The Citizen | Wednesday, 09 November 2011

UK royals told of land grabbing, herders tell UK royals     

By Zephania Ubwani
The Citizen Bureau Chief

Arusha. Pastoralists yesterday told Prince Charles and his wife Camilla that the current land tenure system was marginalising them.They also complained that foreigners were acquiring huge tracts of land in many areas across Africa for cultivating biofuel plants and for caring out conservation programmes at the expense of the indigenous people who were left landless.

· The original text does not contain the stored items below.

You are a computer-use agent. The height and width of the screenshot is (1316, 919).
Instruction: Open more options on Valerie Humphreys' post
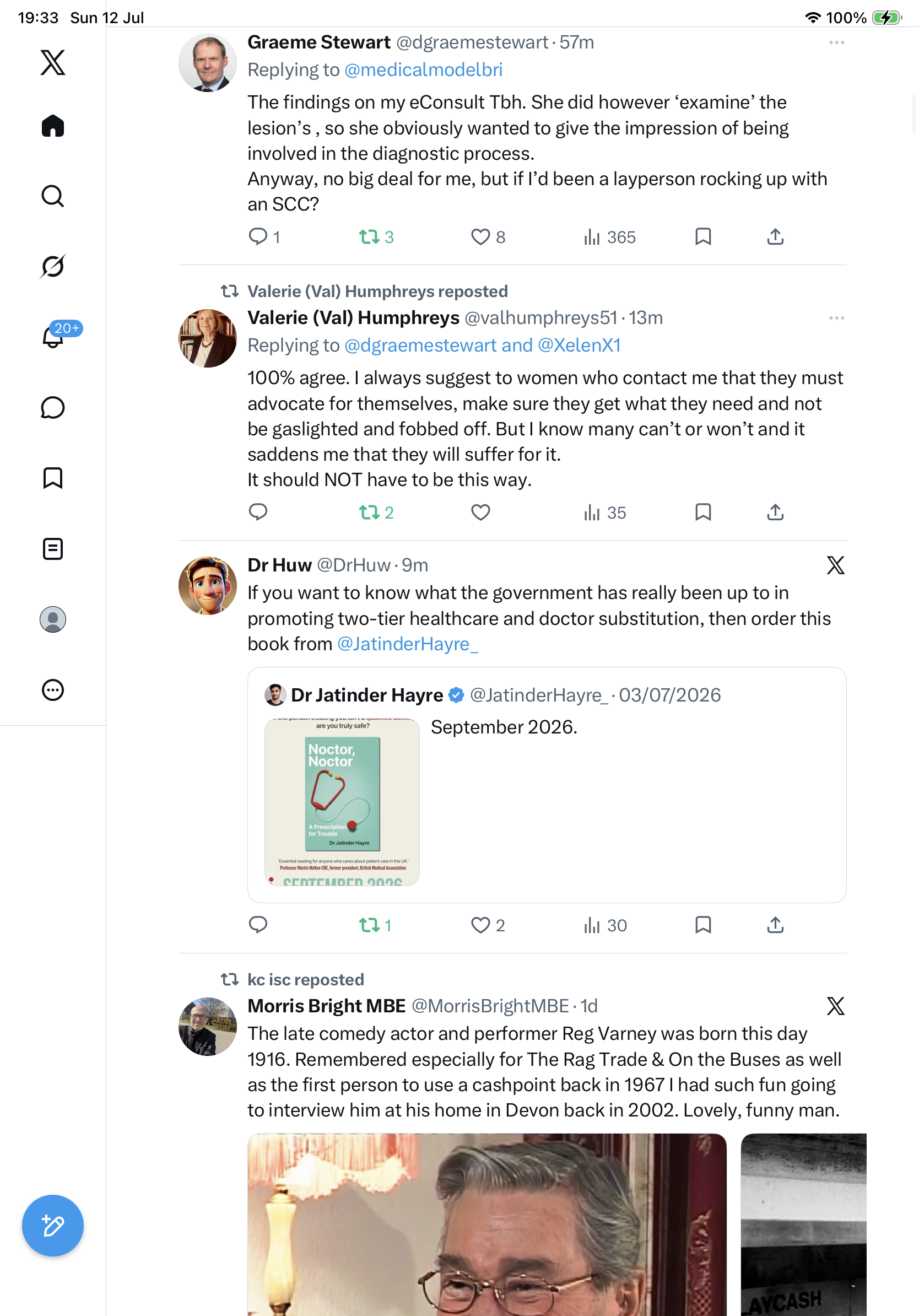[x=836, y=317]
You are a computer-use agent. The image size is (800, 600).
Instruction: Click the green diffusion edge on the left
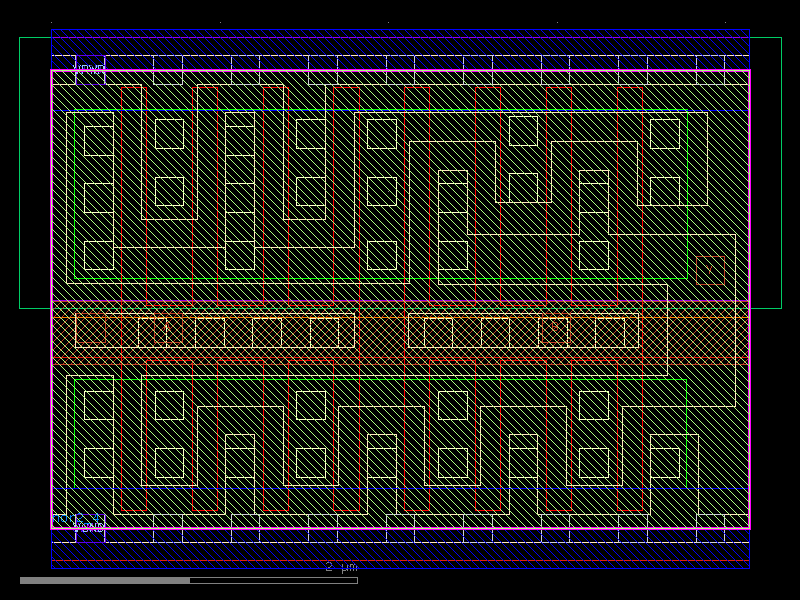point(76,200)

“The customary pasture land has been taken over for conservation and by large-scale commercial farmers in the pretext of promoting investments,” said the executive director of the Arusha-based Maasai Women Development Organisation, Ms Ndinini Kimesera. She said the government was allocating vast tracts of land to commercial farmers, leaving rural people in Tanzania in the lurch.

 She noted that fears were growing about further land losses taking into consideration the fact that local communities were often not consulted in such undertakings.

“The loss of land has been a major threat to property rights. It has fuelled migrations and is threatening safety, security and sanitation,” she said during a brief stopover by Prince Charles of Wales and the Duchess of Cornwall at a Maasai boma near the Kilimanjaro International Airport (KIA).

Ms Kimesera is one of campaigners for girl education among traditional livestock keepers.Another civil society official, Mr Francis Shumet, said problems facing pastoralists had been compounded by a misconception among the policymakers that land in areas they inhabited was unoccupied.

Believing so, such policymakers had been giving the same land to  investors.“That is not true at all because we have our traditional system of mobility,” he said, calling on the government to engage MPs on matters pertaining to pastoralism and the donor community to support those advocating for the rights of the nomadic herders.

Mr Shumet is a programme officer with TAPHGO — a non-governmental organisation for the indigenous groups of people.